Just as I turned the corner I saw a shopping cart surrounded by little children. Normally I would not pay much attention to this but one thing caught my eye. The youngest of the group was in the shopping cart but was trying to get out of the cart. She had one foot up on the side of the cart and from my observational point she looked like she was about to leap into the air. I knew from having children of my own that that leap could end in a disastrous splash on the floor. Instantly I flew into action.
I ran over and just as she was about to jump I grabbed her. The moment I grabbed her I knew I had made a tactical error. When I stepped into “her space,” I ran into the invisible wall all fathers know only too well. At the moment, I had the overwhelming urge to put her down faster than Rosie O’Donnell can put down Christians.
Let me just say it has been a long time since my nose had fought the good fight. I did not need a philosophical dissertation to understand that between the two of us one of us needed to embrace change.
As quick as I could I set my little “skunk-in-diapers” on the floor I tried escaping unscathed. Letting go of her she wrapped her little arms around my legs and looking up at me laughed the kind of laugh that no father wants to hear. She knew.
At the time, the last 17 lunches I had eaten were all voting for immediate evacuation and I found myself voting with them. Not only did I want to toss my cookies, but I wanted to hurl them with great force against the nearest wall.
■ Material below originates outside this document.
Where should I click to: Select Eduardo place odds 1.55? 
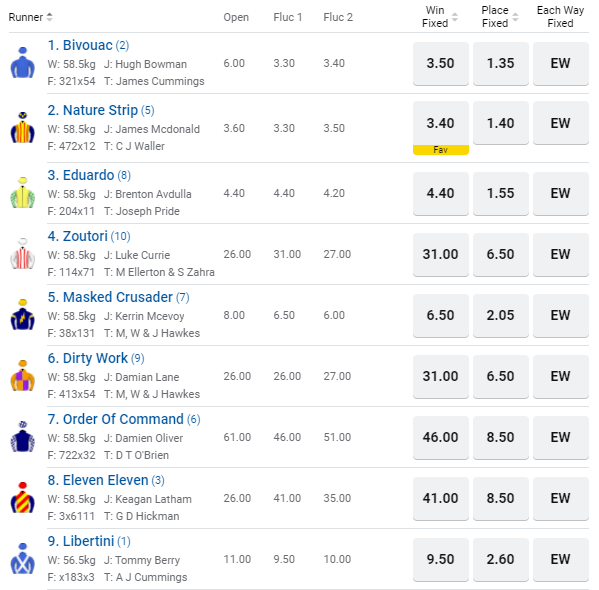501,193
I had forgotten how bad something so little could smell. I have never changed a diaper in my life. I’m afraid if it were up to me as soon as the first dirty diaper emerged I would take the little offender back to the hospital and say to the doctor, “This one’s dirty, give me a clean one.”
Some things need changing and the quicker the change the better the environment.
Every Christian cherishes the change awaiting him or her. Although we cannot change our culture or environment, we anticipate a great change coming for us when Jesus returns.
The Apostle Paul said it this way, “Behold, I show you a mystery; We shall not all sleep, but we shall all be changed, In a moment, in the twinkling of an eye, at the last trump: for the trumpet shall sound, and the dead shall be raised incorruptible, and we shall be changed.” (1 Corinthians 15:51-52 KJV.)
I have upgraded my thoughts about change. Some changes are inevitable. Some are necessary. The greatest change, however, is still in front of me when Jesus returns.